His mother blames communism, his uncle an inheritance dispute, the others fall silent. Director Dieu Hao Do explores the fragmentation of his family. The American War in Vietnam scattered them across three continents. Nearly 50 years after their escape, contact between the seven family members has all but broken down. How have traumas from persecution and violence inscribed themselves on the bodies and souls of the survivors and their children? After the Fall of Saigon on April 30 in 1975, more than 1.5 million people fled the communist regime, many of them including the director’s family belonging to the Chinese minority there.

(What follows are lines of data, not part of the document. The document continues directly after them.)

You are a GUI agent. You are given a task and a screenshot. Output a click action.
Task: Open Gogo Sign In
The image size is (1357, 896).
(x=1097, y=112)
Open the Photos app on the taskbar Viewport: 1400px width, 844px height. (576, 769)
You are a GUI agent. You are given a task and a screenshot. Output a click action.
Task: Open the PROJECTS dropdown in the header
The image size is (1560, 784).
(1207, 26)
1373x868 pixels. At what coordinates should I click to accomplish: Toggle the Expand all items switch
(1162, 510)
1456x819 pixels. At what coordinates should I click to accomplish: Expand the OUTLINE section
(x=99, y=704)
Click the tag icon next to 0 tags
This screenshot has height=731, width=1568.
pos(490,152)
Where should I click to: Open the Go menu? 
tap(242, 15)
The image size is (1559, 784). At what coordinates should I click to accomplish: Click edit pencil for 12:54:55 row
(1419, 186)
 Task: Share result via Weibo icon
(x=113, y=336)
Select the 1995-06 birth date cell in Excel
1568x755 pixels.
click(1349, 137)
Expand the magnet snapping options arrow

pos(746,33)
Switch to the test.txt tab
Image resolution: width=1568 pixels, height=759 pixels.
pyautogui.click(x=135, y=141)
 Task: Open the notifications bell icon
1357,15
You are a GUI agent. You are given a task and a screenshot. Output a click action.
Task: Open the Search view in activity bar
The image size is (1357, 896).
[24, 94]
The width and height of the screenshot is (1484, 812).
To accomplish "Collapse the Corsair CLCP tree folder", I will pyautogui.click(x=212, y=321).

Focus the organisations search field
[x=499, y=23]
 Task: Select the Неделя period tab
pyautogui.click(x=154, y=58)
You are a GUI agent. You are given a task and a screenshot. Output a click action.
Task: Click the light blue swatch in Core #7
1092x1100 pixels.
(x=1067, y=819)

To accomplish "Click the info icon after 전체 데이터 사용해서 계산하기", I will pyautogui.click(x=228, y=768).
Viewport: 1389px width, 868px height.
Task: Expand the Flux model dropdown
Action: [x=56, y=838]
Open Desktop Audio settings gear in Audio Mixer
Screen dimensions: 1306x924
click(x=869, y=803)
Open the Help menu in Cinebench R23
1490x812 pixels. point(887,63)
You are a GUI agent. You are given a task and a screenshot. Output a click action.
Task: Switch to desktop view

“We know the war in Vietnam primarily through the perspective of the American war memory machine. Other perspectives seem foreign to us. ‘Hao Are You?’ offers one of the many untold counter-narratives from the global Asian diaspora, a post-migrant perspective that asks questions about connections between family history and the past of war.”
(Dieu Hao Do, director)
Dieu Hao Do is a Chinese-German writer, director and film activist. His films explore new perspectives on historical memory of the American war in Vietnam. With the aim of empowering new BIPOC voices for storytelling, he leads film workshops and is involved as a mentor and for #diversityinfilm. He is a Berlinale Talent alumni and a member of the non-profit initiative Berlin Asian Film Network (BAFNET), which has been committed to differentiated representations of Asian Germans in film and television since 2012.